Retail Media and Shopper Marketing have long gone hand-in-hand, and for quite obvious reasons. If the ultimate objective of Shopper Marketing is to help a Customer make a decision in your product’s favour, there’s little better opportunity to do so than right when they’re deciding what to buy. Retail Media gives Shopper Marketers the ability to influence at an absolutely critical point in the grocery journey.
For Brand Marketers, the correlation between Retail Media and their own discipline has typically been a little less transparent. Useful though it may be for attracting shopper attention, Retail Media has long been perceived as less suited to the longer-term goals of brand building and perception shaping that Brand Marketers pursue.
As the CPG landscape continues to evolve though, we believe that there are now four key issues helping to create a stronger tie between Brand Marketing and Retail Media than ever before.
Part of the same organisation though they may be, Shopper and Brand Marketing teams don’t always work that closely together. Typically, they work with different objectives, different KPIs, and different datasets, and are naturally quite segregated as a result. Over the past few years, however, we’ve seen first-hand evidence that the barriers between those teams are beginning to fall – and Retail Media is an undoubted contributor to that.
Retail Media serves as an innate connector between Shopper and Brand Marketers. It provides them with a common dataset for audience targeting, common insights for understanding shoppers, and a common mechanism for campaign measurement.

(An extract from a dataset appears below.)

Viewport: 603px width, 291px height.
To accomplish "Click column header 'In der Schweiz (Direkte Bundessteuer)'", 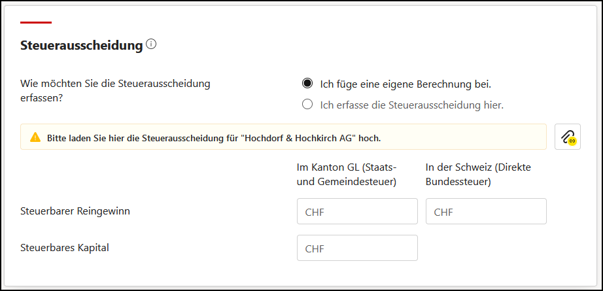I will point(478,175).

This means that, while Shopper Marketing teams focus at the lower, more transactional end of the funnel, Brand Marketers can use the same information – and in some cases, the very same Retail Media platform – to identify and target shoppers much earlier in their journey. Both teams can now track a Customer all the way from awareness to intent to action, a powerful unification of a previously disconnected path.
Zero-based budgeting isn’t new. A growing number of CPGs have embraced the practice, with Brand Marketing budgets coming under specific scrutiny. As a result, hard-to-quantify activities like TV or cinema advertising can be particularly difficult to greenlight.

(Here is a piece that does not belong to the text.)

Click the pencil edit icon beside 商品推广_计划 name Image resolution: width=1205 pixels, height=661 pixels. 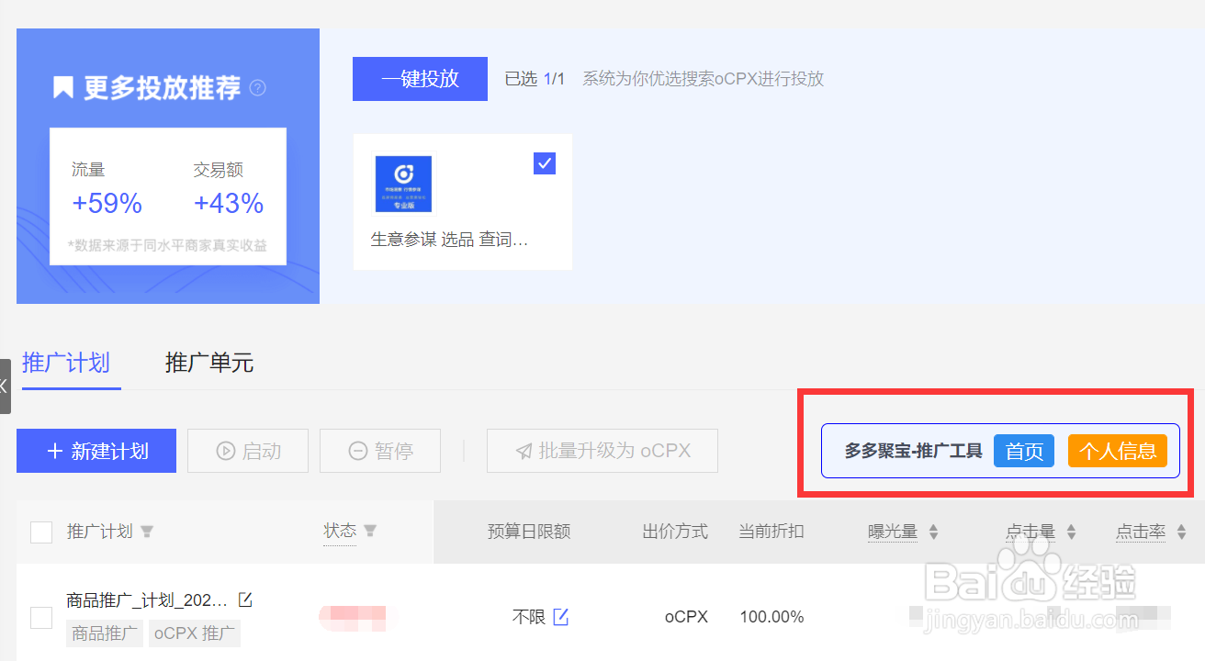point(244,597)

Of the many advantages that Retail Media offers, perhaps the most compelling in this environment is its direct link to both shoppers and sales. Retail Media enables brand marketers to reduce waste by augmenting their tried-and-true reach and frequency media plans with more efficient and better targeted Retail Media activations. More importantly, perhaps, Retail Media gives brand marketers the opportunity to understand the impact of their investments on sales, offering CMOs a handy tool with which to defend brand budgets.
Both Brand and Shopper Marketing teams also have much to gain from the other benefit on show here: insight.
In addition to driving performance, Retail Media gives Brand Marketers the opportunity to understand the levers underpinning their media performance. Who to target, who not to target, which channels to use, and what kind of creative to apply; Retail Media gives CPGs better insight into all of those factors. That can be hugely meaningful for Brand Marketers, particularly when they’re being asked to prove value before they’ve even made a move.
Pre-digitalisation, Retail Media mainly took the form of in-store aisle fins and other physical assets such as magazines and coupons. While those tools haven’t disappeared, they have been supplemented with an ever-expanding range of placements and channels that have much greater relevance to Brand Marketing teams.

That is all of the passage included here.